Correspondence Letter

October 29 , 2007

Via EDGAR

Mr. Kevin L. Vaughn

Branch Chief

Division of Corporation Finance

Securities and Exchange Commission

Mail Stop 6010

100 F Street, N.E.

Washington, D.C. 20549

 

  Re: Silicon Motion Technology Corporation

Form 20-F for the Year Ended December 31, 2006

File No. 0-51380

Dear Mr. Vaughn:

Silicon Motion Technology Corporation (the “Company”) submits this letter in response to comments from the staff (the “Staff”) of the Securities and Exchange Commission received by letter dated October 18, 2007, relating to the above-referenced filing. We appreciate the Staff’s assistance in our compliance with the applicable disclosure requirements and insights to enhance the overall disclosure in our filing. Below we have reprinted each of the Staff's comments and thereunder set forth the related response.

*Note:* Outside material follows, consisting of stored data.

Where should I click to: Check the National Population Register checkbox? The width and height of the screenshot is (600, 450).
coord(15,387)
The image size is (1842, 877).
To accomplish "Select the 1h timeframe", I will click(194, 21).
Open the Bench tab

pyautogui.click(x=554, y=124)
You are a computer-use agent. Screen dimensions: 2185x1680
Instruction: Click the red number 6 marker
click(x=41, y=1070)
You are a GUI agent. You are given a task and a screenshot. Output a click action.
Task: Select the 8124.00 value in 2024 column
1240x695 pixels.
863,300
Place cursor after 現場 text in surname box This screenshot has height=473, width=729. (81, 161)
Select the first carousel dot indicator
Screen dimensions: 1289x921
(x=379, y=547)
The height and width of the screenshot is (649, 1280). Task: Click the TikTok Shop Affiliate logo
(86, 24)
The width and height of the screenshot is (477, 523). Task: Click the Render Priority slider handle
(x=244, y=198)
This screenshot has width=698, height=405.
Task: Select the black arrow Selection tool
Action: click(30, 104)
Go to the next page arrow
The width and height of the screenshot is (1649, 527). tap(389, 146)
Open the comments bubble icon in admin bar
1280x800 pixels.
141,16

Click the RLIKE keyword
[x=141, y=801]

Form 20-F for the year ended December 31, 2006

Item 5. Operating and Financial Review and Prospects, page 5

Investing Activities, page 39

 

1. Comment: We note that you made significant prepayments related to construction in progress during 2006. Please tell us and revise future filings to describe the nature and significant terms of the agreements under which these payments were made. In addition please revise future filings to describe the nature of any significant capital projects and disclose any anticipated future expenditures.

Response: The Company advises the Staff that the prepayments related to construction in progress during 2006 primarily consisted of payments to purchase the Company’s new office building located in Hsinchu, Taiwan. Some of the significant terms are as follows:

 

   

Assets purchased/constructed: land and building


October 29, 2007

Page 2

 

   

Projected cost: NT $260,000 thousand

 

   

Payment terms: payments are made based on the progress of construction.

 

   

Completion date of the construction: 2007.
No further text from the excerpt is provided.